QUOTED TEXT:

========================================================================

Try and go for precision rather than brute force. Aim for existing cracks in the wood. Do not try and split parts of a block that are not straight grained (where there is a branch). Do the easy blocks first. If you are unable to split one of the harder pieces, put it aside as use another method on that piece later. For example, you could rip it with the chainsaw, or rent/borrow a splitter later when you have a stockpile of tough pieces. Using wedges and a sledge hammer will take down pieces larger than 20" better than any axe.

If you still hate the Friskars, take it back or sell it.


----------



## zogger (Dec 26, 2011)

*Well, what happened?*

You have got a nice variety of replies, just wondering what your final determination is?


----------



## 1grnlwn (Dec 26, 2011)

14" straight grain easy to split wood, the Fiscars is fine. Anything else find a different tool. I was very disappointed when I got mine but we use it to cut strings when splitting with the Bobcat. We have much more fun seeing how far we can stand back and stick it in the end of a round. It is an axe not a maul. What the heck I have spent a heck of a lot more on other things that didn't work out. In every circle there are overly hyped products. Harley, Dixie Chopper, Dodge Trucks and Fiskars. IMO.


----------



## Whitespider (Dec 26, 2011)

howellhandmade said:


> *I don't see how slabbing off the edges of a large round is a waste unless you wanted bigger pieces.*


It’s a matter of efficiency in my mind… maybe more opinion than actual physics. To me it’s just more efficient to halve, third or quarter a large round first, because then it takes less energy (i.e. you don’t have to swing as hard, no matter what tool you use) to finish the job. Start out with 3-5 really hard, powerful swings to quarter the round, and from there out your pretty much just letting the tool fall from its own weight… you’re just guiding it to the correct spot. If I’m “slabbing” from the edges, I’m swinging hard every time… or at least more times. Of course this assumes the wood is straight grained and splits readily, such as Red Oak, Ash, etc.

========================================================================

DATASET:
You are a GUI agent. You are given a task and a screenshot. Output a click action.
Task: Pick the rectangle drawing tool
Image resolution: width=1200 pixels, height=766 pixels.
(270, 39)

========================================================================

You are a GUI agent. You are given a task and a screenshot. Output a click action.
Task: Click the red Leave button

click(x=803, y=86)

========================================================================

SHORT EXERCISE A: Repeat the part of the wood-splitting thread starting with "## Whitespider (Dec" and going on through "Oak, Ash, etc.".
SHORT EXERCISE B: Carry on the wood-splitting thread from the point where it stops.
The rows have no part in this exercise.

TASK ANSWER A:
## Whitespider (Dec 26, 2011)

howellhandmade said:


> *I don't see how slabbing off the edges of a large round is a waste unless you wanted bigger pieces.*


It’s a matter of efficiency in my mind… maybe more opinion than actual physics. To me it’s just more efficient to halve, third or quarter a large round first, because then it takes less energy (i.e. you don’t have to swing as hard, no matter what tool you use) to finish the job. Start out with 3-5 really hard, powerful swings to quarter the round, and from there out your pretty much just letting the tool fall from its own weight… you’re just guiding it to the correct spot. If I’m “slabbing” from the edges, I’m swinging hard every time… or at least more times. Of course this assumes the wood is straight grained and splits readily, such as Red Oak, Ash, etc.

TASK ANSWER B:
Really, if it isn’t relatively easy splitting wood I ain’t gonna’ swing anything; that’s what power log splitters are for. Sure, it may still be “faster” to split with a swinging tool… but for how long? The swinging tool might get more done the first hour or two, until the body starts to wear-down… but 2-3 hours later the power splitter has caught-up and surpassed the swinging tool by a good margin (or at least my fully auto-cycle splitter does). Even with moderately difficult-to-split wood the power splitter is the way to go in my mind. I see no reason to wear myself down in two hours, when I can work 4-6 hours and get 3-4 times as much work done. Now, if I have a small-to-middlin' pile of nice straight-grained, easy splitting wood I’ll grab the ax and maul ‘cause I can get it done quick, with relatively little energy expended. And for me, it’s more efficient to start the large rounds with a some good old fashion, momentum-driven power that only a heavy maul can provide

I don’t mind hard work… but I ain’t gonna’ work any harder than I have to… It’s my “_Work Smarter, Not Harder_" mentality…


----------



## OH_Varmntr (Dec 26, 2011)

I'll start at the ousides of a big round because if I can manage to whack it into 4 pieces, they are way too big to throw into my furnace and will have to be further split anyways.

That's my situation.

If you have a big OWB that can handle bigger splits, there's no need to split it smaller and a big maul is great for whacking a round into 4 big pieces.

That just shows why there's such a variety of tools out there to get a job done.


----------



## Chris-PA (Dec 26, 2011)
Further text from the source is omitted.